In Critical Questions, pubblicazione del Center for Strategic and International Studies (CSIS) su questioni di politica internazionale, è stata pubblicata un’intervista di Kuhu Badgi, coordinatrice del programma e assistente di ricerca per il Programma Tecnologie Strategiche al CSIS, a Lauryn Williams, vicedirettrice e senior fellow del Programma Tecnologie Strategiche al CSIS. Sottolineo che l’intervistata è stata, dal 2022 al 2024, direttrice per la strategia nell’Ufficio del direttore nazionale per la Sicurezza Informatica della Casa Bianca ed ha guidato l’iniziativa strategica sulla sicurezza informatica dei sistemi spaziali, strutturata sulla collaborazione tra agenzie governative, industria e partner internazionali.

La domanda cruciale è: cosa sappiamo finora sull’uso del cyberspazio durante i raid aerei coordinati tra Stati Uniti e Israele contro l’Iran?
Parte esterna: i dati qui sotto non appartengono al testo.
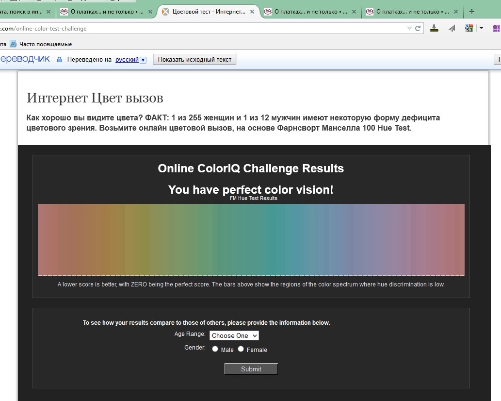The image size is (501, 401).
Task: Click the S3 Google extension icon
Action: (x=469, y=28)
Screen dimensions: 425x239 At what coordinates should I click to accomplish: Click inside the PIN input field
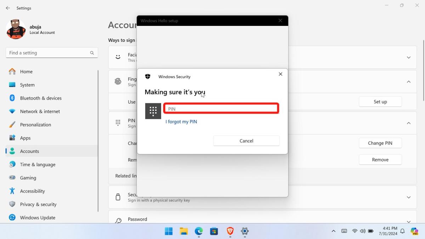(x=221, y=108)
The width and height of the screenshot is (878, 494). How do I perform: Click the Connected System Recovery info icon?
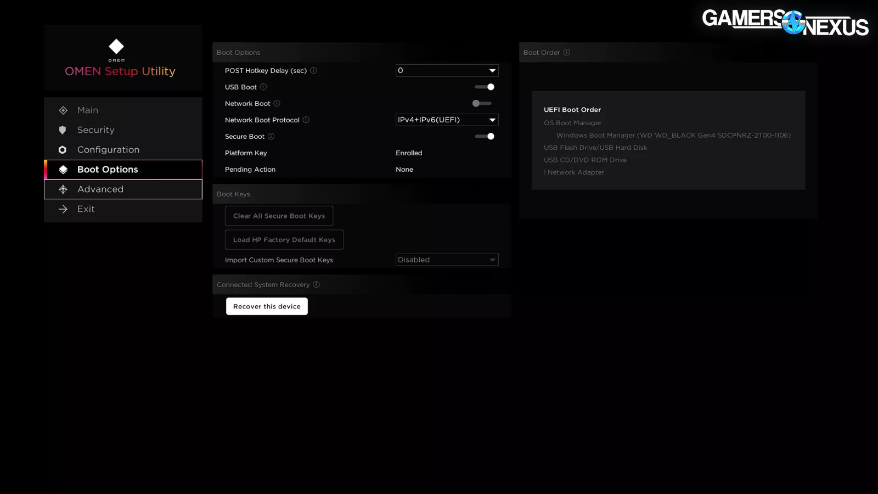coord(316,285)
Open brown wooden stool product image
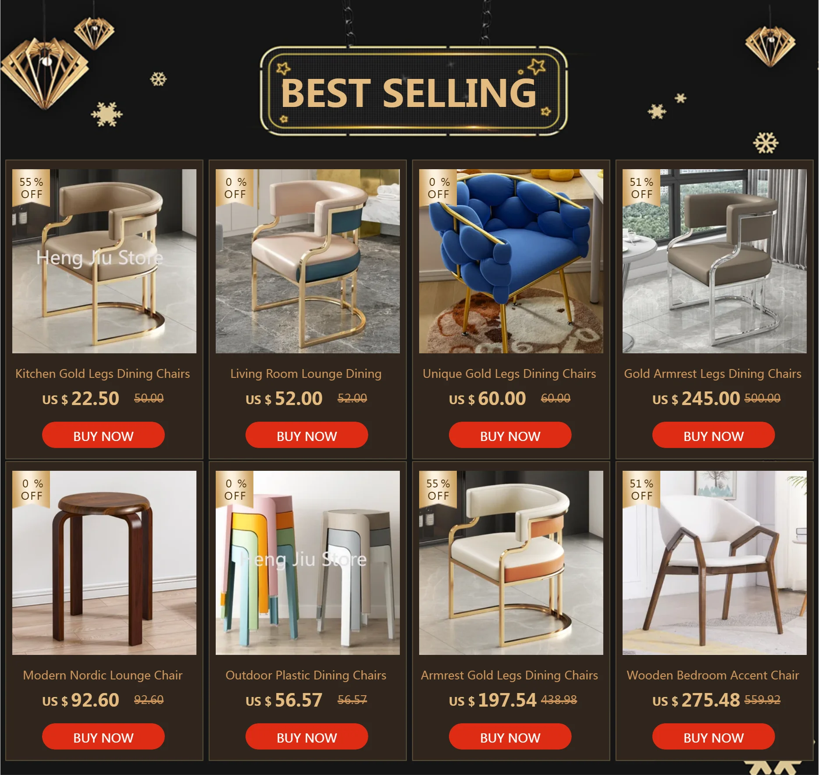This screenshot has height=775, width=819. click(104, 563)
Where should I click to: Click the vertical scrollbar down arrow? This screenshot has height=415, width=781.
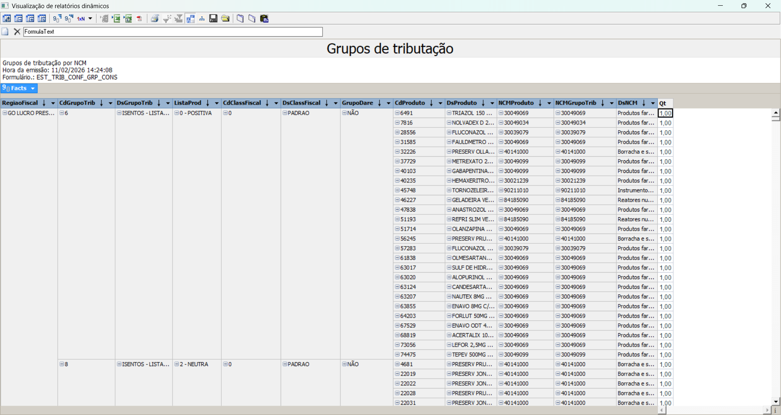(x=776, y=401)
Oltre agli attacchi cinetici congiunti contro obiettivi iraniani, un ulteriore attacco ha compromesso BadeSaba, un’applicazione di calendario religioso ampiamente utilizzata dagli iraniani, con oltre 5 milioni di download, per tenere traccia degli orari di preghiera. La violazione informatica ha permesso la diffusione di messaggi mirati direttamente agli utenti. Collegato a Israele, un attore cibernetico altamente sofisticato, l’attacco hacker all’app di preghiera è stato pianificato per seminare confusione all’inizio dei bombardamenti.
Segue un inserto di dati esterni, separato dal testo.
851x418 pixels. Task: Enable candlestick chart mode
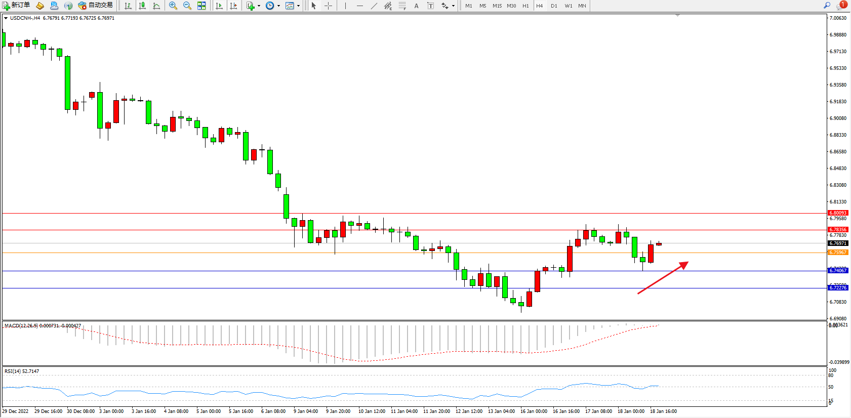coord(142,6)
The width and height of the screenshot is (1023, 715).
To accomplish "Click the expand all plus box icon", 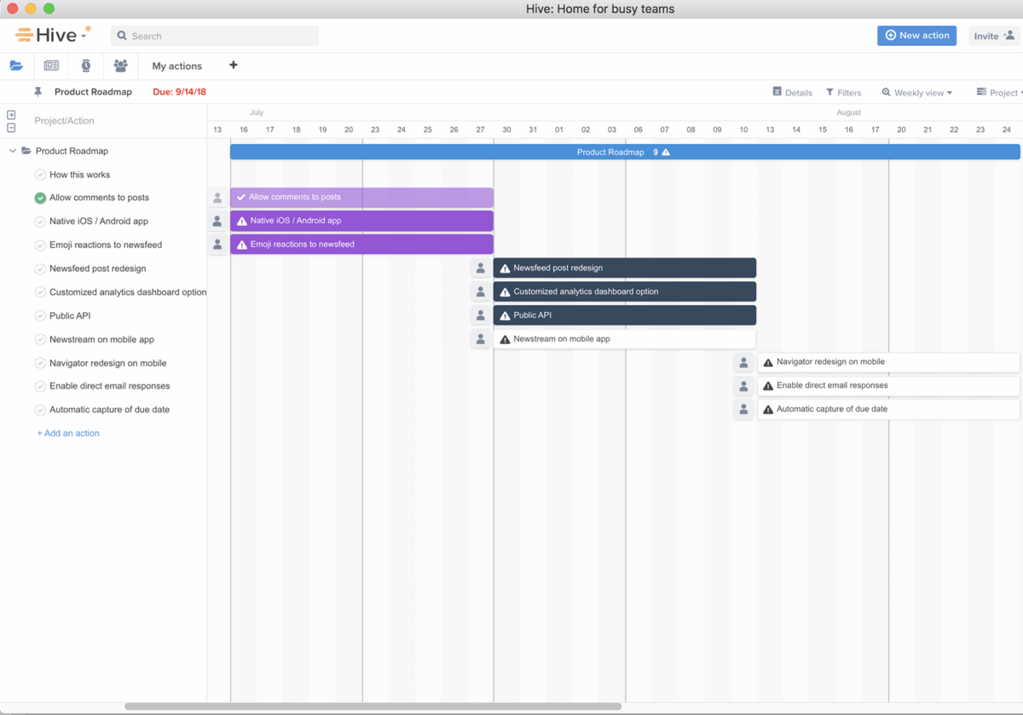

L’altra domanda è: quanto è efficace il programma informatico offensivo dell’Iran?

L’uso di capacità cibernetiche da parte delle forze sostenute dall’Iran contro obiettivi regionali, come gli attacchi missilistici e con droni contro Dubai, Abu Dhabi e Doha, ha mostrato la capacità di Teheran di colpire gli Stati del Golfo che ospitano basi militari statunitensi. Per gli Stati Uniti, ciò rappresenta una credibile minaccia informatica per le infrastrutture critiche: servizi finanziari, reti idriche e infrastrutture di trasporto, molte delle quali si basano su sistemi di controllo obsoleti. La guerra contro l’Iran fa vedere che le operazioni informatiche, sia quelle dirette contro il Paese sia quelle lanciate in risposta, dimostrano in tempo reale che il cyberspazio non è più solo uno strumento di supporto nei conflitti.
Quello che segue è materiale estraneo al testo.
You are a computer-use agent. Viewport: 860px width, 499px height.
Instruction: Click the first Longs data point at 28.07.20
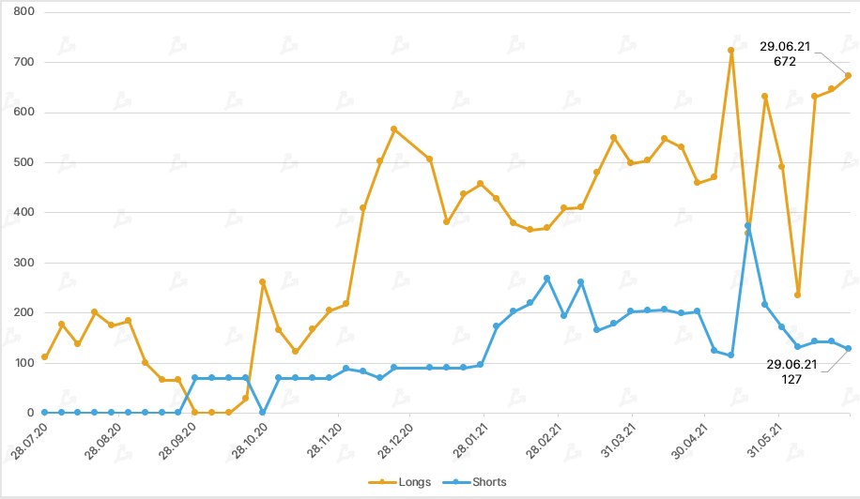[x=44, y=357]
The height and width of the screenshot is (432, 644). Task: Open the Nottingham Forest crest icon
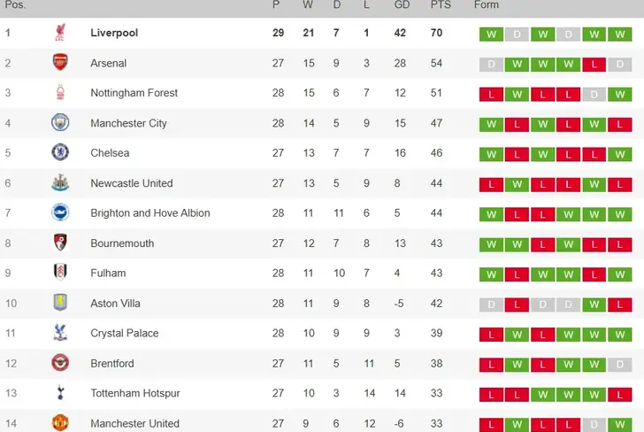tap(60, 93)
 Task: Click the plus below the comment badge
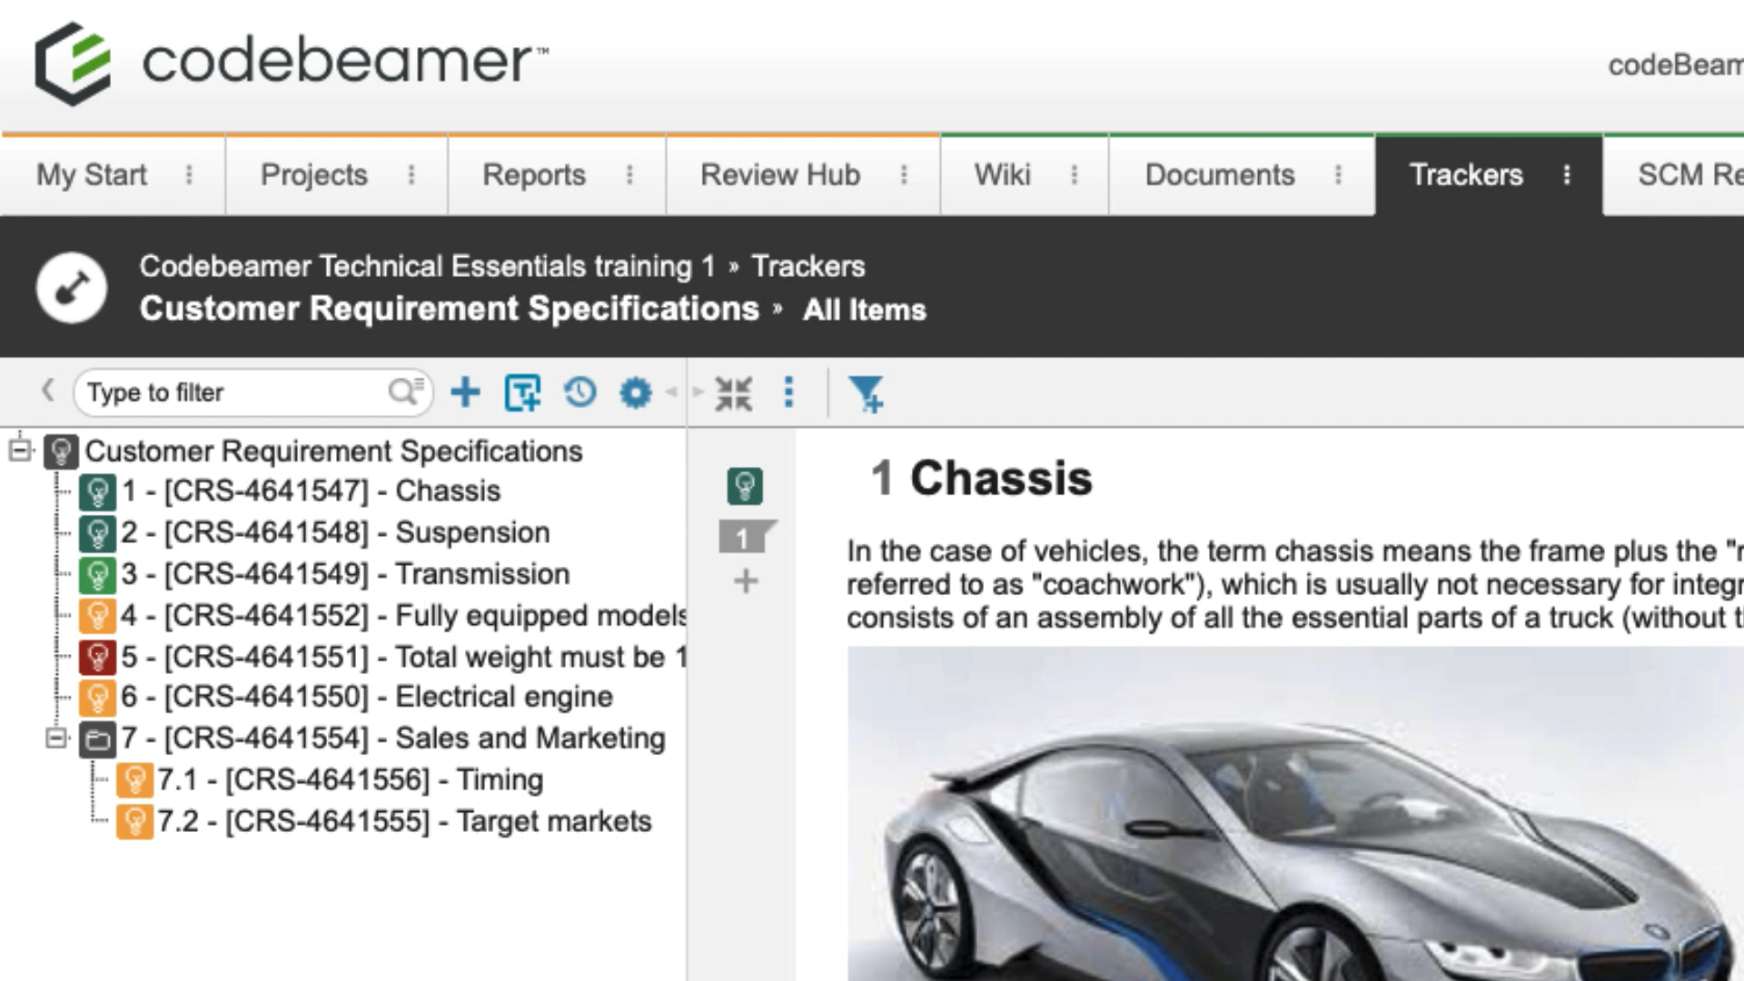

Dall’intervista che ho riassunto, risulta evidente un dato e cioè che il cyberspazio è diventato un dominio di conflitto distinto, accessibile sia agli attori con maggiori risorse che a quelli con minori risorse. La guerra contro l’Iran farà vedere fino a che punto il cyberspazio sarà sfruttato all’interno e in parallelo alle operazioni in altri domini.

Nota: la geopolitica è nata con il mondo diviso in potenze terrestri e potenze marittime, si è ampliata con l’irruzione dell’aviazione e quindi del cielo, è cresciuta con la “conquista” dello spazio ed ora è entrata nel cyberspazio.